Usage: Binary-30K was used to train the static PE file anomaly detection baseline model in AI Malware Guardian. The original dataset was not modified or redistributed — only derived model weights are incorporated into the product.

Citation:

@article{bommarito2025binary30k,
  title={Binary-30K: A Large-Scale Multi-Platform Binary Dataset for Machine Learning Research},
  author={Bommarito, Michael J., II},
  journal={arXiv preprint},
  year={2025},
  url={https://github.com/mjbommar/binary-bpe-paper}
}

LANL Comprehensive Multi-Source Cyber-Security Events (cyber1)

Full title: Comprehensive Multi-Source Cyber-Security Events

Author: Kent, Alexander D.

Institution: Los Alamos National Laboratory

Year: 2015

Dataset URL: csr.lanl.gov/data/cyber1/

License: CC0 1.0 Universal (Public Domain Dedication) — Los Alamos National Laboratory has waived all copyright and related rights. No attribution is legally required; acknowledgement is provided voluntarily.

Usage: The process start/stop event logs (proc.txt.gz) and labeled red team ground truth events (redteam.txt.gz) from this dataset were used to augment training data for the behavioral detection component of AI Malware Guardian. The original dataset was not modified or redistributed — only derived model weights are incorporated into the product.

Citation:

Kent, A. D. (2015). Comprehensive Multi-Source Cyber-Security Events [Data set].
Los Alamos National Laboratory. https://csr.lanl.gov/data/cyber1/

Benign & Malicious PE Files

Full title: Benign & Malicious PE Files

Author: Mauricio (Kaggle: amauricio)

Dataset URL: kaggle.com/datasets/amauricio/pe-files-malwares

License: CC0 1.0 Universal (Public Domain Dedication) — No attribution legally required; acknowledgement is provided voluntarily.

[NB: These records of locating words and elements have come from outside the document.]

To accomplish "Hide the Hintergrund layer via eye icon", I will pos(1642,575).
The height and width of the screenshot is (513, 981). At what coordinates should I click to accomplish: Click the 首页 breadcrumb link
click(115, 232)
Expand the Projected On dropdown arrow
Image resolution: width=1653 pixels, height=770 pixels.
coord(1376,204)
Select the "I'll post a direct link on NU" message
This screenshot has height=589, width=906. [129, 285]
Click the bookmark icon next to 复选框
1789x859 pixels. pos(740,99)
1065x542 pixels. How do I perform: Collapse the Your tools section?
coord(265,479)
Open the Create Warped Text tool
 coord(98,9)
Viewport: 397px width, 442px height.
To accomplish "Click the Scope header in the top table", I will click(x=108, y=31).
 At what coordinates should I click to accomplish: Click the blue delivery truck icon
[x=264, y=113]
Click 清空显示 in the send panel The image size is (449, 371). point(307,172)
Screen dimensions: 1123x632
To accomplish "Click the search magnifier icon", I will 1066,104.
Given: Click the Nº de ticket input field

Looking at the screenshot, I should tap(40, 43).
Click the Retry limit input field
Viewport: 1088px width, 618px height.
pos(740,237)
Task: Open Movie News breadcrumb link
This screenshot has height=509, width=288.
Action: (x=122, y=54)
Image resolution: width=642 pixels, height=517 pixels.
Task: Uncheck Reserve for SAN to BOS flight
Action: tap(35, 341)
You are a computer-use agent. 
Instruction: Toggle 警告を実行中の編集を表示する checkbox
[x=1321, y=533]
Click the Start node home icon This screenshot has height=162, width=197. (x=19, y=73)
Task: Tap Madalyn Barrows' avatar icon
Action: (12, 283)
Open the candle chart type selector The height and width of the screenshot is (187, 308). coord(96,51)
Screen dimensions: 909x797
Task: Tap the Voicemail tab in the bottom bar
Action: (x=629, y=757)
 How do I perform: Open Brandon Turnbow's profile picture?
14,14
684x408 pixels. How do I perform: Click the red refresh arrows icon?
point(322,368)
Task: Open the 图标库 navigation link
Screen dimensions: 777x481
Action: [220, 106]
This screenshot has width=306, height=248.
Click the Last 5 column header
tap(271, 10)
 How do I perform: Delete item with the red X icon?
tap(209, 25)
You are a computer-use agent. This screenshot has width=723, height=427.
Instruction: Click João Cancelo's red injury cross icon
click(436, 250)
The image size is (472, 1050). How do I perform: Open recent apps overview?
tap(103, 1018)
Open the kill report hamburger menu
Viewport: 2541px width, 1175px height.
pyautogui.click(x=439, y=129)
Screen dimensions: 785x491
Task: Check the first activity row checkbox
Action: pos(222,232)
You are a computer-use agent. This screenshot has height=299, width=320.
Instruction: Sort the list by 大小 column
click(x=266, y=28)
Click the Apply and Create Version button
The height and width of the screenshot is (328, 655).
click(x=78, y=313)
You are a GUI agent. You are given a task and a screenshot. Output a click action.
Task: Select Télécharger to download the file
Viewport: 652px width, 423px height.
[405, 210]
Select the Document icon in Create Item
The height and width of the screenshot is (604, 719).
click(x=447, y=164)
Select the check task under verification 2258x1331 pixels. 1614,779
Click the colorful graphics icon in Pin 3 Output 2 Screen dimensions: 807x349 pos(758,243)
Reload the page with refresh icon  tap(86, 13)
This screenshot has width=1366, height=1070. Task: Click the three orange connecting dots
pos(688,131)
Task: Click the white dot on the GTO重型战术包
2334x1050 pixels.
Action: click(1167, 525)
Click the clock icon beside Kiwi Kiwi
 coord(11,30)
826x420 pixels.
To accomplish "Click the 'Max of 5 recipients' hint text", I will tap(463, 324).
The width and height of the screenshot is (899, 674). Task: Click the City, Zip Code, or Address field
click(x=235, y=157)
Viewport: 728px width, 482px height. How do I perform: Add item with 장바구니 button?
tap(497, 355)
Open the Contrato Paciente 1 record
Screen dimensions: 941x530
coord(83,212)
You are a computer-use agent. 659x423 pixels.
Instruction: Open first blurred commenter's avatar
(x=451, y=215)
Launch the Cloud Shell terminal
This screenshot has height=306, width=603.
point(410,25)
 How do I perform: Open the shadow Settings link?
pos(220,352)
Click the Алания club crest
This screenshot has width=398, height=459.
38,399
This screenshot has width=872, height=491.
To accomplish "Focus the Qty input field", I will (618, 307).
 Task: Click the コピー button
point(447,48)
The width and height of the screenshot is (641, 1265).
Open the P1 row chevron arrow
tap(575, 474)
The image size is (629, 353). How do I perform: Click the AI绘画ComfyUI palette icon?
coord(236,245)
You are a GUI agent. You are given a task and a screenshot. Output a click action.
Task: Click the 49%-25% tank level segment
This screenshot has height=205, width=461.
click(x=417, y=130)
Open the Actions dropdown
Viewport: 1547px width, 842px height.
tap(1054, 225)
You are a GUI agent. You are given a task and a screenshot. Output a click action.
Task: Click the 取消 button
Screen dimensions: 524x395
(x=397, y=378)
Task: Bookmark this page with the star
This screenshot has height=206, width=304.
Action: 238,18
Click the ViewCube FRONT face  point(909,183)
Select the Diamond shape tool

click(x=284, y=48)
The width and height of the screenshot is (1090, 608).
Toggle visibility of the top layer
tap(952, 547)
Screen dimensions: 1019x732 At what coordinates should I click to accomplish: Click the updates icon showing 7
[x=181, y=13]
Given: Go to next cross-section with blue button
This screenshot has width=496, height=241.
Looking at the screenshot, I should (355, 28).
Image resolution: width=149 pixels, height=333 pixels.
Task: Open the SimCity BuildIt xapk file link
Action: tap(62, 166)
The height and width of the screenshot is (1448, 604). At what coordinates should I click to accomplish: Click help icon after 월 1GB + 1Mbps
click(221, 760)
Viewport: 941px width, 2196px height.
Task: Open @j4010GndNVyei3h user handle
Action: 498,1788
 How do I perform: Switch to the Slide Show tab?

Usage: Static PE structural features (79 features extracted via the pefile Python library from benign and malicious Windows executables, including DOS Header, File Header, Optional Header, and section metadata) were used to augment training data for the static PE anomaly detection component of AI Malware Guardian. The original dataset was not modified or redistributed — only derived model weights are incorporated into the product.

Citation:

Mauricio. (n.d.). Benign & Malicious PE Files [Data set]. Kaggle.
https://www.kaggle.com/datasets/amauricio/pe-files-malwares

Malware & Goodware Dynamic Analysis Reports

Full title: Malware & Goodware Dynamic Analysis Reports

Author: Greimas (Kaggle)

Year: 2023

Dataset URL: kaggle.com/datasets/greimas/malware-and-goodware-dynamic-analysis-reports

License: Creative Commons Attribution-ShareAlike 4.0 International (CC BY-SA 4.0). Attribution is required. ShareAlike applies to derivative datasets, not to trained machine learning models.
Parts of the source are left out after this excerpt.